Nothing but the lines from the one with "This screenshot has width=651, height=506." down to the one with "Task: Check the DELETE method checkbox" should be returned, exactly and with both ends included, from the material below.

── RECORD EXTRACTS

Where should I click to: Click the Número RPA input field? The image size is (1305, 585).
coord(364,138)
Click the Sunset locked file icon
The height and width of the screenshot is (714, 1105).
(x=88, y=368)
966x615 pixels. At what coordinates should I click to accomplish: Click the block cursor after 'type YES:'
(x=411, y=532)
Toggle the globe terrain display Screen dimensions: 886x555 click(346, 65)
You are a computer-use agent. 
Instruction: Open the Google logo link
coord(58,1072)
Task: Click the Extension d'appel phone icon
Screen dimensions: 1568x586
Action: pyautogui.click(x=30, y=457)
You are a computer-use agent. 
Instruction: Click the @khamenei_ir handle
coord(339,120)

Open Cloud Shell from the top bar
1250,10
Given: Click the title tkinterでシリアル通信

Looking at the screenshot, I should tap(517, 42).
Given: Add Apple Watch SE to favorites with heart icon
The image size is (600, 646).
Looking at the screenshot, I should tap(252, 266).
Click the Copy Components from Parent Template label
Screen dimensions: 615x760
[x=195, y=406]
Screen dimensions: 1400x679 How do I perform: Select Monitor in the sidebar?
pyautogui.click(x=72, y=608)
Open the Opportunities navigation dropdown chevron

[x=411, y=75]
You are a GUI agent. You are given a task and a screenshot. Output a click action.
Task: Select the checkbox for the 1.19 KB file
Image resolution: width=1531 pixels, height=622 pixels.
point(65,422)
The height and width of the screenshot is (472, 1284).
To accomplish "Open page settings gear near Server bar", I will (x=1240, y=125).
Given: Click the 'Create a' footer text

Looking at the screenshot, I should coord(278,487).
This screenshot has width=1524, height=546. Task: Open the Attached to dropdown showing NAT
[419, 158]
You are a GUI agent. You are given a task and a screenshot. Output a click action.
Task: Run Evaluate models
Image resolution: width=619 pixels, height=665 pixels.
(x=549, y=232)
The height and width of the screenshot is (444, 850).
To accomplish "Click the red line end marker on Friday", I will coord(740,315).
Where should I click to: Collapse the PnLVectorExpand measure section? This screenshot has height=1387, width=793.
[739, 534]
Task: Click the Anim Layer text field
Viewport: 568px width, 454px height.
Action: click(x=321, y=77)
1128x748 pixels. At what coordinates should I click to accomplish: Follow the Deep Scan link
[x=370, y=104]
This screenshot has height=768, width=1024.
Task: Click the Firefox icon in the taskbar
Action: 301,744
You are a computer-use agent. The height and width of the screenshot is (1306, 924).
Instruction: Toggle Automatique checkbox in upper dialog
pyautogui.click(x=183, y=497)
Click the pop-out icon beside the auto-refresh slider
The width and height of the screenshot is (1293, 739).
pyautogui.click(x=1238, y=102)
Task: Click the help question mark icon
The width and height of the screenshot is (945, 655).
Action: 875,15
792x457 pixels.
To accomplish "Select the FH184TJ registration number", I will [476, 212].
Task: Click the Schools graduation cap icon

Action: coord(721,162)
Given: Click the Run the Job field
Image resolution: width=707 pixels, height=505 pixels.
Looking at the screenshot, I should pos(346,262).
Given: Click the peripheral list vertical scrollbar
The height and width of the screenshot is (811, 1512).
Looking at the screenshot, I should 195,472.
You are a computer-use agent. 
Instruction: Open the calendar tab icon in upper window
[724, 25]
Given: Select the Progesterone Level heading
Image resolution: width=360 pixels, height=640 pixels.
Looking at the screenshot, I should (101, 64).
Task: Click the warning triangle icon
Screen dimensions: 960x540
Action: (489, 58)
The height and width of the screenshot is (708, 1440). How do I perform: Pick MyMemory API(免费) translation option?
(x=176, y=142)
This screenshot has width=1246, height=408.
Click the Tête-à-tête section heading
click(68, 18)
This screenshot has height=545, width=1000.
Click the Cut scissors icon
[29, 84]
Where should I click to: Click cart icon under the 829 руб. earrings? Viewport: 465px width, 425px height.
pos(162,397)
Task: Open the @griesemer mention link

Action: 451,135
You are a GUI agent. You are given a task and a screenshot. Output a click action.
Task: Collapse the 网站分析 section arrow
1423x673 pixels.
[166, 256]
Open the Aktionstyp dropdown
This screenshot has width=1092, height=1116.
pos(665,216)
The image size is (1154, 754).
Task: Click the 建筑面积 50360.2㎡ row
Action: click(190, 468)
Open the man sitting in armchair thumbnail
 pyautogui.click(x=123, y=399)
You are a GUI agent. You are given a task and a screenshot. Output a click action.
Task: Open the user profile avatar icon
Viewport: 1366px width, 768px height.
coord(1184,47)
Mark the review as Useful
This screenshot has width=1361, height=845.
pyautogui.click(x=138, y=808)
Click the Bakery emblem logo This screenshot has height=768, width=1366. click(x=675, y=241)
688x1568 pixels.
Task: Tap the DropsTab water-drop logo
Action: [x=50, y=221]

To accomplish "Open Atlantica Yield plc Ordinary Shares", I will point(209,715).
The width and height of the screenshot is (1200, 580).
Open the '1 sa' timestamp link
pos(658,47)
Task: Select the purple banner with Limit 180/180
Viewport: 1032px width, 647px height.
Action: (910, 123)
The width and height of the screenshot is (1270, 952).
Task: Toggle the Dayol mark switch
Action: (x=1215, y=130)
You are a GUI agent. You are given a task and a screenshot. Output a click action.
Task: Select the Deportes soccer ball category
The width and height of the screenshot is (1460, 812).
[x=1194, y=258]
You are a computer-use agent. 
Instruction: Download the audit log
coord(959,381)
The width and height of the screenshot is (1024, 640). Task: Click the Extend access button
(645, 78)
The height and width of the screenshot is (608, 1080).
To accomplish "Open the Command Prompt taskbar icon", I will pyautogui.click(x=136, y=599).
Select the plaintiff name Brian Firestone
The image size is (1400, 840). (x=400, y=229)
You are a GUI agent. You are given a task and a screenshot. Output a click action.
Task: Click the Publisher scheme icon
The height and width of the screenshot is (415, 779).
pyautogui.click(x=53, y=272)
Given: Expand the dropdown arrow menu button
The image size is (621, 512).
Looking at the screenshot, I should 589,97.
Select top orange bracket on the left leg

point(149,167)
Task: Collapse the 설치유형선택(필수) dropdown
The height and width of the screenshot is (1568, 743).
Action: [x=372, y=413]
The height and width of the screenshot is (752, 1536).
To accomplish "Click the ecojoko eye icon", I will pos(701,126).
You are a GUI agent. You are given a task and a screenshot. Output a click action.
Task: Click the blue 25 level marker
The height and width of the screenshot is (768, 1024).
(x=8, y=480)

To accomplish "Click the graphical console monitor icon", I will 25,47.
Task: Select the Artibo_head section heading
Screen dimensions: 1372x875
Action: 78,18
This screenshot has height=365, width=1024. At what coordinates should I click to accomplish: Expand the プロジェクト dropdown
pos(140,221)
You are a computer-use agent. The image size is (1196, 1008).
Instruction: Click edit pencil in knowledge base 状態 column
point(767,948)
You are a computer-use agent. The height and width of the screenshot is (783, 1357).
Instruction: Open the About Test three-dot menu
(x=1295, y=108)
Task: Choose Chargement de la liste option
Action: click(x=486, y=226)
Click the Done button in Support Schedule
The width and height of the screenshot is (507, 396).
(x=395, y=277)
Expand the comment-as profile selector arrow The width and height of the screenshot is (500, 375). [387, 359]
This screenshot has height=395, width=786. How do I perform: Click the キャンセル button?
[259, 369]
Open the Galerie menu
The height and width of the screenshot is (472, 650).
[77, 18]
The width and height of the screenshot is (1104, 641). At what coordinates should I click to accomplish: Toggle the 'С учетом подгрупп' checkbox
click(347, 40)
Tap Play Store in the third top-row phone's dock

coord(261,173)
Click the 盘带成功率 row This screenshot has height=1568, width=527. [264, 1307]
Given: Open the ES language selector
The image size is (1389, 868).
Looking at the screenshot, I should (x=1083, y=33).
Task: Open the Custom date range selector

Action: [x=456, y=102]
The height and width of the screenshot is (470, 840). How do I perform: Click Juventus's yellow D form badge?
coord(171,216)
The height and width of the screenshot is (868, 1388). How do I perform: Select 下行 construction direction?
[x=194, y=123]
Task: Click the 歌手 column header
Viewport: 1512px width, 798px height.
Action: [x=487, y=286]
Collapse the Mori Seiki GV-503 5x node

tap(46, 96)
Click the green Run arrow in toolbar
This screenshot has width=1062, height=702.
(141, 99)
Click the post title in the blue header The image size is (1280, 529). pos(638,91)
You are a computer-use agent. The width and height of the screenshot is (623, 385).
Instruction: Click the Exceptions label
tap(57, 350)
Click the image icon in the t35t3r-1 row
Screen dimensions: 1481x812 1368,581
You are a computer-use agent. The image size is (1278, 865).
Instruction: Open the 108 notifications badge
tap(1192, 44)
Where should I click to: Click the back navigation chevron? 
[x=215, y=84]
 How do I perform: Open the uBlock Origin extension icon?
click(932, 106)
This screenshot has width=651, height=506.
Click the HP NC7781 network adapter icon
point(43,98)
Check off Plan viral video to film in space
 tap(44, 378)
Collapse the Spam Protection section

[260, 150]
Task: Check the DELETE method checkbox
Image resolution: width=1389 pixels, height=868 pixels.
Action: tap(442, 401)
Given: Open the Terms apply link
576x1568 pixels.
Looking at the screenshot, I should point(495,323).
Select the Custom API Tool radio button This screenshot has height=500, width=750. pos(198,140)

────

### SOLUTION FOR THIS PROBLEM
This screenshot has width=651, height=506.
Click the HP NC7781 network adapter icon
point(43,98)
Check off Plan viral video to film in space
 tap(44, 378)
Collapse the Spam Protection section

[260, 150]
Task: Check the DELETE method checkbox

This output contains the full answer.